Alors dès le début, enfin plutôt non, dans la leçon précédente, que nous avait évoquée Angela, Lacan le disait déjà, Wiederholen se répéter, répéter en allemand, Wiederholen, Lacan disait : « rien n’a plus fait énigme », il le dit dans la leçon précédente. Et d’une façon très intéressante, dans la leçon précédente encore dans la leçon IV, il évoque l’acte. L’acte, ce qu’on appelle un acte, comme justement, l’acte comme point d’accroche, comme point de question aussi, de ce qui va articuler la répétition au réel, à un réel. Et c’est vrai que quand on réalise un acte, interrogez votre propre expérience vous verrez, quand on réalise un acte, eh bien d’un côté, bien sûr on le réalise à la faveur d’un certain nombre de répétitions signifiantes dans lesquelles on est pris, bien sûr, on ne réalise pas un acte à partir de rien, on réalise un acte à partir de ce dans quoi on est effectivement pris. Mais, à partir de cette répétition dans laquelle on est pris on crée en quelque sorte, on crée l’accroche, on attrape quelque chose, on ne sait pas quoi d’ailleurs, on ne le sait qu’après, après coup, on attrape quelque chose qui est de l’ordre du réel.

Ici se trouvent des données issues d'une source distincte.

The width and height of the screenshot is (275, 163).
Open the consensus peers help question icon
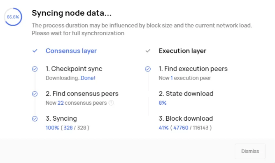click(111, 103)
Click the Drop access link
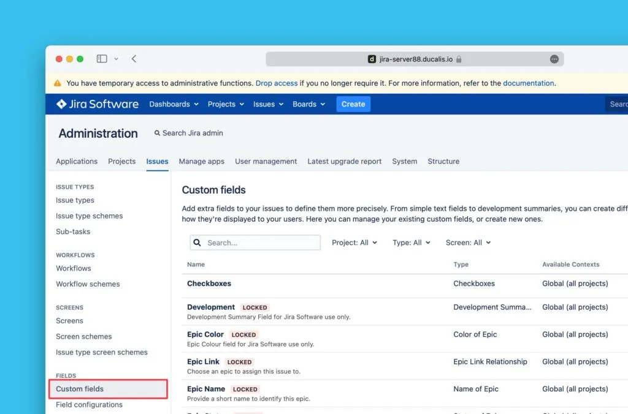This screenshot has height=414, width=628. (276, 83)
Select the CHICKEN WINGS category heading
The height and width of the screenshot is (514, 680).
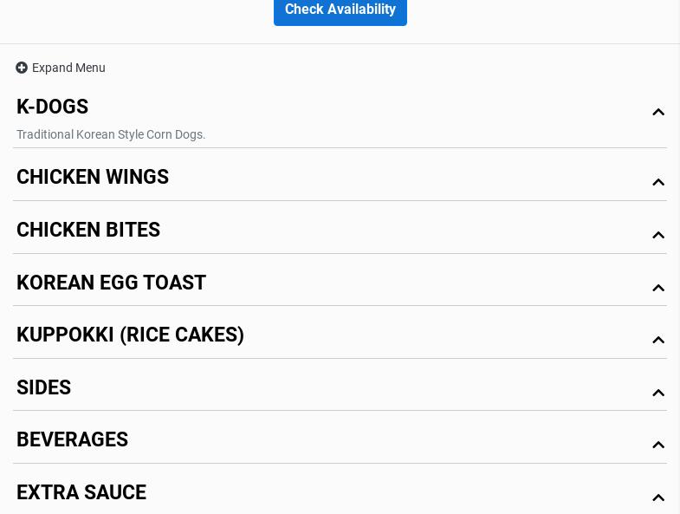[93, 177]
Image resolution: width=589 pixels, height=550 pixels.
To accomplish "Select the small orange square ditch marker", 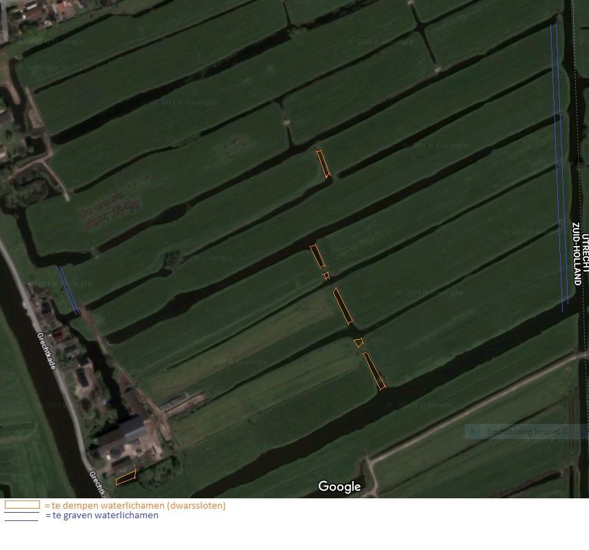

Et c’est vrai qu’un homme, enfin un homme au sens d’un humain, homme ou femme. Un homme, il est fait de ces actes, c’est-à-dire de ce qu’il a attrapé ou pas d’ailleurs. C’est ça qui fait ce que l’on appellera, je ne sais pas moi, le courage, ou bien tout ce que vous voudrez du même ordre, le rapport au réel de quelqu’un. Alors au début de la leçon, Lacan va directement, alors il passe sur une objection, je le dis parce qu’après tout pourquoi ne pas le dire, et puis ce n’est pas très difficile donc ça nous ménage des temps de repos dans notre travail à propos de cette leçon, oui il évoque tout au début de la leçon le fait qu’on a pu reprocher à la psychanalyse d’être un idéalisme, ça c’est vraiment le comble. C’est-à-dire d’être occupé uniquement de ce qui serait le monde interne des hommes et puis on a encore cette…cette objection. On la rencontre encore, des gens vous disent, oui mais c’est narcissique, de parler de soi, comme si on était occupé avec son monde interne et qu’on ne s’intéressait pas au réel dur. Alors là il évoque, ce qui était à la mode à l’époque, le dur réel de l’exploitation de l’homme par l’homme, de la lutte des classes, du conflit etc. bref toute chose très respectable comme, appui pris pour une action, si l’on considère que c’est l’appui correct mais le moins que l’on puisse dire c’est que la psychanalyse n’est pas du tout loin, ni même exempte de ces conflits et de cette notion très précise qu’elle a de ce que l’on peut appeler après ou ailleurs plutôt l’exploitation de l’homme par l’homme,. Les psychanalystes en savent un rayon là-dessus. Donc Lacan évidemment évoque ça en disant que, s’il y a une discipline qui est au diapason du réel, le plus réel c’est bien la psychanalyse justement, et certainement même beaucoup plus que tout ce qu’évoque là le marxisme qui, certes, a été un effort important et tout à fait notable de prendre en compte le réel, mais la psychanalyse va, on peut le dire quand même, beaucoup plus loin.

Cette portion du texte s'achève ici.